----- SOURCE DATA -----

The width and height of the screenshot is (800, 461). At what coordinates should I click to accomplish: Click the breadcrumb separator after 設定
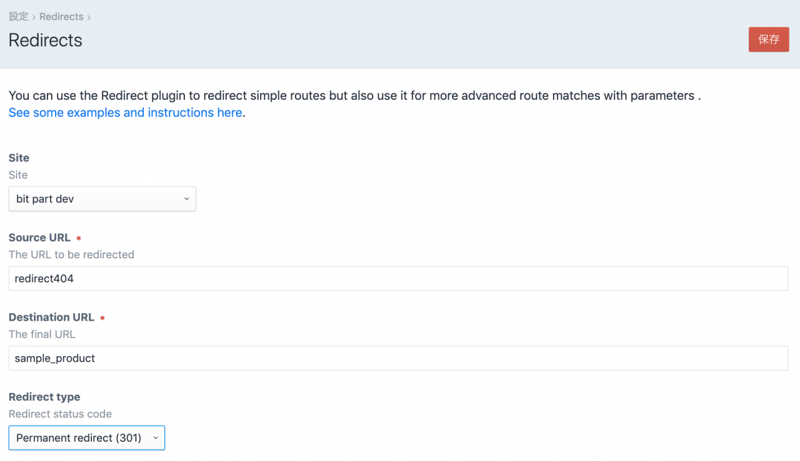(33, 17)
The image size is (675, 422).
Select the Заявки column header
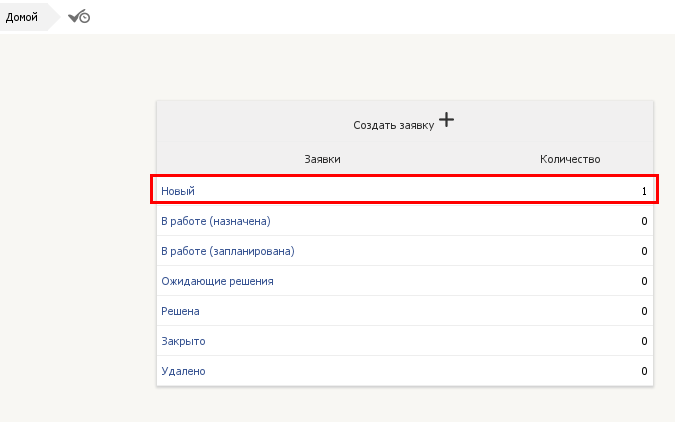[x=322, y=159]
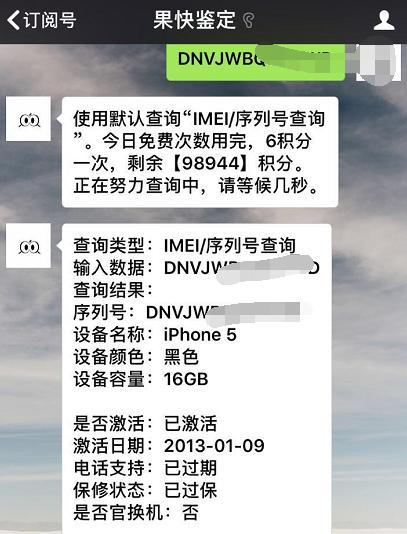This screenshot has width=407, height=534.
Task: Tap the 是否官换机 否 line
Action: 136,512
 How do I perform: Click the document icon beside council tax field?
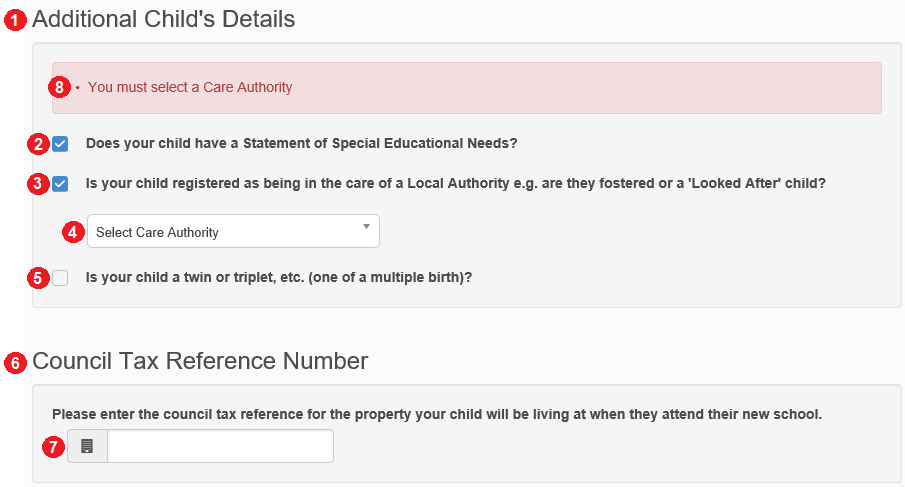point(87,446)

-----

WHAT TO DO
Make an exact copy of every entry above, but keep the pictures out of it.

TASK OUTPUT
The width and height of the screenshot is (800, 461). At what coordinates should I click to accomplish: Click the breadcrumb separator after 設定
(33, 17)
The image size is (675, 422).
Select the Заявки column header
[x=322, y=159]
This screenshot has width=407, height=534.
Task: Tap the 是否官换机 否 line
Action: 136,512
 How do I perform: Click the document icon beside council tax field?
point(87,446)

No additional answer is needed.